Your instructions | Copy word for word the stretch of the items below from the line containing "You are a computer-use agent. The height" through the end of the items, both ends included.

###

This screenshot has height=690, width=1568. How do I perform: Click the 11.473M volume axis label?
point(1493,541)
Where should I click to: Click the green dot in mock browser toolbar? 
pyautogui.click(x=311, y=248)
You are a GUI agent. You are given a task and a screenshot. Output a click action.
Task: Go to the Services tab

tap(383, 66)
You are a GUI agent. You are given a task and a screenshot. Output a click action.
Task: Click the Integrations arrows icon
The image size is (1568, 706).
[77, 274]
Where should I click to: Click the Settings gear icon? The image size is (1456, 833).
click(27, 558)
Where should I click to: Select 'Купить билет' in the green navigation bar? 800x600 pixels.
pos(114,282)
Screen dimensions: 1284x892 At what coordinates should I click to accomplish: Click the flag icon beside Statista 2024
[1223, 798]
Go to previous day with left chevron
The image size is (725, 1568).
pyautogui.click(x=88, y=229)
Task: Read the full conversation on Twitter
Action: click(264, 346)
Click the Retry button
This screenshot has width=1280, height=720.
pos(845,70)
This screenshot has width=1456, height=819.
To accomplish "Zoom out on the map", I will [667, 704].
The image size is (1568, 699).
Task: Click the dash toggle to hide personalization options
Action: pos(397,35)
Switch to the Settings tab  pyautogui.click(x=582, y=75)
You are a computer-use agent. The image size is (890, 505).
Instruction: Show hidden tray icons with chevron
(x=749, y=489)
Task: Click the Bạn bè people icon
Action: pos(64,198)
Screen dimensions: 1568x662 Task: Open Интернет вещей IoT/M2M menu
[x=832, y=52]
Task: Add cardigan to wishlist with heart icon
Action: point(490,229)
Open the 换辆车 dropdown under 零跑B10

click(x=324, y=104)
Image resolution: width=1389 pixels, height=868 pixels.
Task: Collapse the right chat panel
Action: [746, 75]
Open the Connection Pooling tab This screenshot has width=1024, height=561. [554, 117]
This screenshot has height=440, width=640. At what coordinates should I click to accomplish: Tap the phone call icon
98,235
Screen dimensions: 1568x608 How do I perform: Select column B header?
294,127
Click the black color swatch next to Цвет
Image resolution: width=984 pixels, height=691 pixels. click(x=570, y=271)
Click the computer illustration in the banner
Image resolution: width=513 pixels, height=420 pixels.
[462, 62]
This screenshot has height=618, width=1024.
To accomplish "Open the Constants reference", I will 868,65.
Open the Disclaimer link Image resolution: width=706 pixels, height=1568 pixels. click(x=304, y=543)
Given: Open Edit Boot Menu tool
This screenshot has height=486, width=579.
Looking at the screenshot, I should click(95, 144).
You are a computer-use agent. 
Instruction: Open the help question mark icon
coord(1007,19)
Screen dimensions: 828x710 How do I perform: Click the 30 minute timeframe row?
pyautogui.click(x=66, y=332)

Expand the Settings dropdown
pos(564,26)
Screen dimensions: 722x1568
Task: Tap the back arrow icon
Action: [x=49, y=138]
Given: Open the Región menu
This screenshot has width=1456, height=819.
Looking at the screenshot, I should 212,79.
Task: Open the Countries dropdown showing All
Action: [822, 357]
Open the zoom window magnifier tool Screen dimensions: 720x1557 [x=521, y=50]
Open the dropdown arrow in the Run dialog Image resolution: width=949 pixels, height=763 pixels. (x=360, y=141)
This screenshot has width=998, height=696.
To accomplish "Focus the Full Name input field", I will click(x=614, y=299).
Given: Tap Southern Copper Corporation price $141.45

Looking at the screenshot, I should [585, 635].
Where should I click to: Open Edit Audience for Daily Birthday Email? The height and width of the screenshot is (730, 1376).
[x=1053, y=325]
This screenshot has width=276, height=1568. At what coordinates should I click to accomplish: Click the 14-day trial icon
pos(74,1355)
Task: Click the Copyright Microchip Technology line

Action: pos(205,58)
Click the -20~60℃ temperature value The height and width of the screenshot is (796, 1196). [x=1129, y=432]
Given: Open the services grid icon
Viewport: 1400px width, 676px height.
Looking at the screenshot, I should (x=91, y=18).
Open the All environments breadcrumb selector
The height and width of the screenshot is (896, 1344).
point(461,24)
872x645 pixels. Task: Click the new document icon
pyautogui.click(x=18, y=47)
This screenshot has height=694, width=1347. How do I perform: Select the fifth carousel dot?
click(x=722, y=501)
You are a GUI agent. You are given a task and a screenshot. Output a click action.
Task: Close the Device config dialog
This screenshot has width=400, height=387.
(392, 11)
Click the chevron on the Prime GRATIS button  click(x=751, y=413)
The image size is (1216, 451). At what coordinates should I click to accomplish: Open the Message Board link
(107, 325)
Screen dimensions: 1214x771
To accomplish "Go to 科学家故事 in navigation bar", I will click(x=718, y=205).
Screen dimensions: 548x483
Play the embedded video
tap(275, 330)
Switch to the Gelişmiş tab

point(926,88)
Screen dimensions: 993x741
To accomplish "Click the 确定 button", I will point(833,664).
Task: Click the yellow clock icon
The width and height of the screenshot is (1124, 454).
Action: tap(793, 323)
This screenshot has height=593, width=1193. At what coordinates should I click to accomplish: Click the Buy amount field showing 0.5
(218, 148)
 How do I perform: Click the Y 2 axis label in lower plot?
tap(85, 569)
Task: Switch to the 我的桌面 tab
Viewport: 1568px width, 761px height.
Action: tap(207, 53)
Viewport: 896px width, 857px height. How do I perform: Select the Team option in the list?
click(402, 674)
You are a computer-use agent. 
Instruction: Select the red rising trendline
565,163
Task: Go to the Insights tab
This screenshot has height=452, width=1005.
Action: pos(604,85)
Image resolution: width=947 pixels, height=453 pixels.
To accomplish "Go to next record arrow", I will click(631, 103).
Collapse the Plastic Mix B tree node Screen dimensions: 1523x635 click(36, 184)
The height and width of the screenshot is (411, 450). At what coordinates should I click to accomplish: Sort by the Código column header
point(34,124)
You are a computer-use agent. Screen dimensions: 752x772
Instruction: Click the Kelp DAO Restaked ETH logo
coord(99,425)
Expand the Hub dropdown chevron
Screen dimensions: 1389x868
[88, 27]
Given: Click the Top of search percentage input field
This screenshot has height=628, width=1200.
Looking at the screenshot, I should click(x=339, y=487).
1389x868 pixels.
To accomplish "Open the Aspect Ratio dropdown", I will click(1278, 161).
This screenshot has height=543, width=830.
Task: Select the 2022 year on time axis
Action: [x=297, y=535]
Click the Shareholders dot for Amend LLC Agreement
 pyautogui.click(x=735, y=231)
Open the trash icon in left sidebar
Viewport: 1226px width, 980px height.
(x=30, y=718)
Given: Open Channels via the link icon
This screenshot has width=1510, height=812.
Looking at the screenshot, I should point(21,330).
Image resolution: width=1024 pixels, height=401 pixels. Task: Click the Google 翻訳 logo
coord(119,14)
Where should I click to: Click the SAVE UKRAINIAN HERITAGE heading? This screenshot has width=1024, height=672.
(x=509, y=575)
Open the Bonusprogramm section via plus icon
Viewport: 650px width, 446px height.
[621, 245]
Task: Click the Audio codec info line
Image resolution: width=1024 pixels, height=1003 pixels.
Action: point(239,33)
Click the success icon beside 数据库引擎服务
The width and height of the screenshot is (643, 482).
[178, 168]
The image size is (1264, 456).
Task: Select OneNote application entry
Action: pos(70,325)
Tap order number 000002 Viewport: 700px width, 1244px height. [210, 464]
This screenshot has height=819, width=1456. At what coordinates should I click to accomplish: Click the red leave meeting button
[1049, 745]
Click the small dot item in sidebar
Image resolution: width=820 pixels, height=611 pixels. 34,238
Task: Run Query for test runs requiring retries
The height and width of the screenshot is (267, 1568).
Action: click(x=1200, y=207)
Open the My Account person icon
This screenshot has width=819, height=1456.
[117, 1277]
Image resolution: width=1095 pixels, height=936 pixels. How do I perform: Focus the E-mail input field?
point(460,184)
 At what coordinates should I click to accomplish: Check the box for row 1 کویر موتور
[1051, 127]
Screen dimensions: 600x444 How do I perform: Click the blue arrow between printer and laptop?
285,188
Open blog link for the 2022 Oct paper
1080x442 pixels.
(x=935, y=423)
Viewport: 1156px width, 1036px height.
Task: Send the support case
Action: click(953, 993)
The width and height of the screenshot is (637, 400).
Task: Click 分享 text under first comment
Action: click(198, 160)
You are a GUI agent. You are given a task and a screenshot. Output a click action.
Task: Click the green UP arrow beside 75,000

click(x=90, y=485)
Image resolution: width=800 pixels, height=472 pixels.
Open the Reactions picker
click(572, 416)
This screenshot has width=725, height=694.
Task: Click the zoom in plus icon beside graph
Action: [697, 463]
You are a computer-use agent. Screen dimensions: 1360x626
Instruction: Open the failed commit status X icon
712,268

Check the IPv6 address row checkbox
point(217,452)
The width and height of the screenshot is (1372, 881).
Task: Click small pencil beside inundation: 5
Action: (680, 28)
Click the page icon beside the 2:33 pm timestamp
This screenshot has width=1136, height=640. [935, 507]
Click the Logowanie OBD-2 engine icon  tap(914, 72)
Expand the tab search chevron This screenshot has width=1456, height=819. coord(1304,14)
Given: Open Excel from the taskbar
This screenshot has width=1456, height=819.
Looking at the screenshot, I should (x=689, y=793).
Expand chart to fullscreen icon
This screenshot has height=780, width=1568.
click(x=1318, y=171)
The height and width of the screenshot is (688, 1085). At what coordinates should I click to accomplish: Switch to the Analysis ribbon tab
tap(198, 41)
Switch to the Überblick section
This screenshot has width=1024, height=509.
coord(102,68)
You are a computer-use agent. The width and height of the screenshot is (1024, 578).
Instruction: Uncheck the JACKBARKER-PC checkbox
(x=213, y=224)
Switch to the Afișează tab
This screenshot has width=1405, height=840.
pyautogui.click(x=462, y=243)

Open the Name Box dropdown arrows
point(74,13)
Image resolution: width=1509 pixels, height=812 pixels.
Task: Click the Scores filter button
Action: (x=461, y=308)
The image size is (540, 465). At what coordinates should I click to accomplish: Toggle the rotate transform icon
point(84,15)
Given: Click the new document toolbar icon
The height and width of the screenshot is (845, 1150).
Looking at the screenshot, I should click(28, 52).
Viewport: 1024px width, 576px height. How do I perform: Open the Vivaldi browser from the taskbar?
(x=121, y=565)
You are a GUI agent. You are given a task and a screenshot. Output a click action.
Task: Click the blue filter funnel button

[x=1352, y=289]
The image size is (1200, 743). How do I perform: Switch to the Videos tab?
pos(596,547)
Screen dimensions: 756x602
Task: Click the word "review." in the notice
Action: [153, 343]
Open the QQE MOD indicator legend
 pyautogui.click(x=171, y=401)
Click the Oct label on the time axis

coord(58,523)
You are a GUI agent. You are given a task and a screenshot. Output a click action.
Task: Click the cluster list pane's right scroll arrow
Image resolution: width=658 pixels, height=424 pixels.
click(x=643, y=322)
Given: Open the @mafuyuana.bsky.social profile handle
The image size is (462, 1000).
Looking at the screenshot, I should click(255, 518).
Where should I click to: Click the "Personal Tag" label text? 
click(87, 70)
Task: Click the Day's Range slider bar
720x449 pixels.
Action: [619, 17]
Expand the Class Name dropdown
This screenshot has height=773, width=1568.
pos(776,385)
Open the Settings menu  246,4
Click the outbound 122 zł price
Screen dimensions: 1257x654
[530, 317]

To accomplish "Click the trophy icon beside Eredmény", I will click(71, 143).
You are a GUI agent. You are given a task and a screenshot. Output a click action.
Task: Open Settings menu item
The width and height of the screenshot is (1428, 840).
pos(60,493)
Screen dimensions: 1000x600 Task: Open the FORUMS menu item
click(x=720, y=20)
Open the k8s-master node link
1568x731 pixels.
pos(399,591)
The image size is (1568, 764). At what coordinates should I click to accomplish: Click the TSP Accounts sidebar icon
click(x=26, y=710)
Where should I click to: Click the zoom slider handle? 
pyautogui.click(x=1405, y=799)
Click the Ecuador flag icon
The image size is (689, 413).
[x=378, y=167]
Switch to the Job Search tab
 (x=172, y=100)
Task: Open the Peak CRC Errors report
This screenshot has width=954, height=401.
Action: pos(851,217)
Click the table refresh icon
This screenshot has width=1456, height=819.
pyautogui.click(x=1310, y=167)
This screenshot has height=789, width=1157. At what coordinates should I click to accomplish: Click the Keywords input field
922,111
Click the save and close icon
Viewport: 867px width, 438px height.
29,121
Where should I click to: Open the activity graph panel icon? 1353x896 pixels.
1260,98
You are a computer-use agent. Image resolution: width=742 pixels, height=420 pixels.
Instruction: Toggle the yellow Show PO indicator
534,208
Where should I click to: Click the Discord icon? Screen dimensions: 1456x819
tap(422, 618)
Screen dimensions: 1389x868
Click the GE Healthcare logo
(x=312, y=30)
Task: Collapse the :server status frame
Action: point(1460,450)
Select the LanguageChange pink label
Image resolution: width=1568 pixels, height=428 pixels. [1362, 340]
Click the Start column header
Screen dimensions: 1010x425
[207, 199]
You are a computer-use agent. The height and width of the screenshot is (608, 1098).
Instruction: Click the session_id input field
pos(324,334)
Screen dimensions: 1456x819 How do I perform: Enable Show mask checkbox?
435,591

###

Solution for this exercise |
You are a computer-use agent. The height and width of the screenshot is (608, 1098).
Instruction: Click the session_id input field
pos(324,334)
Screen dimensions: 1456x819 How do I perform: Enable Show mask checkbox?
435,591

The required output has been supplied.